Catalogue Raisonné MS0605; Kerr 5723
DescriptionLarge plate with three tall, cylindrical supports ("legs"), each containing a rattle sphere of clay. Painted in the Holmul-style of eastern Guatemala, the image features the Maize god dancing at creation when he set the Three Stones of the cosmic hearth. These stones also are represented by the three attached cup-like forms on the interior of the plate as well as by the legs, painted in a striped black-and-white pattern that symbolizes stone among such Mesoamerican cultures as the Mixtec of Oaxaca. The Maize god dances on an area painted in a cross-hatched motif with fire curls which may portray the fire of creation in the darkness of the pre-creation era. The exterior walls of the plate echo this theme, being decorated with the black-painted waters of the antedeluvian sea and waterlilies.

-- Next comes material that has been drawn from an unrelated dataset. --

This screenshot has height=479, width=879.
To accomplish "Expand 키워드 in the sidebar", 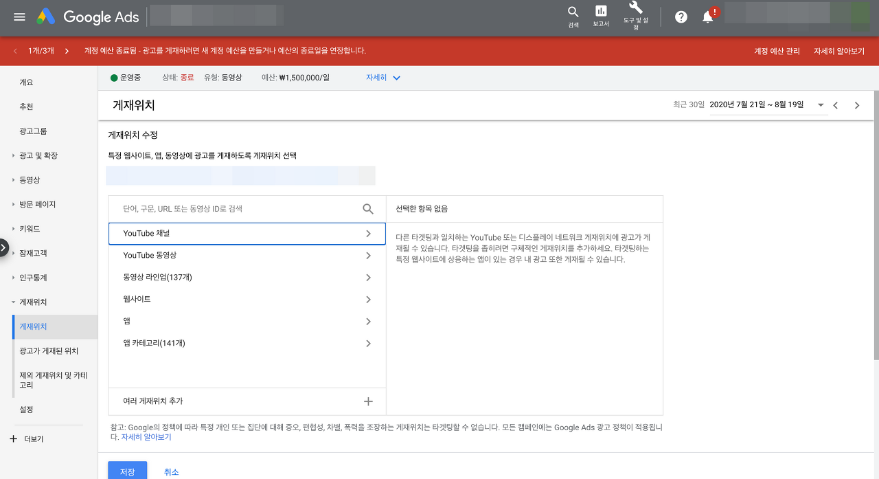I will 30,229.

The bottom of the plate is painted with a red circle at its center, which depicts the fire of the cosmic hearth of creation. The long hieroglyphic text eludes full decipherment, but it includes the local version of the Primary Standard sequence, a dedicatory phrase, and may name a male member of the Holmul nobility.
ProvenanceAbout 1965, sold in Miami by Ella Castillo to Francis Robicsek, Charlotte, NC [see note 1]; December 6, 2005, consigned anonymously, Christie's, Paris (sale no. 5329), lot 450, unsold; 2006, sold by Dr. Robicsek, through Christie's, New York, to the MFA. (Accession Date: March 22, 2006)

NOTE:
When he consigned the plate through Christie's, Dr. Robicsek attested that he had purchased it around 1965 from Ella Castillo in Miami. The plate was later exhibited at the Mint Museum, Charlotte, NC, in 1980; tested at Brookhaven National Laboratories, 1981, as part of the Maya Survey database and given # MS0605; photographed by Justin Kerr, New York, before 1992 and given Kerr #5723.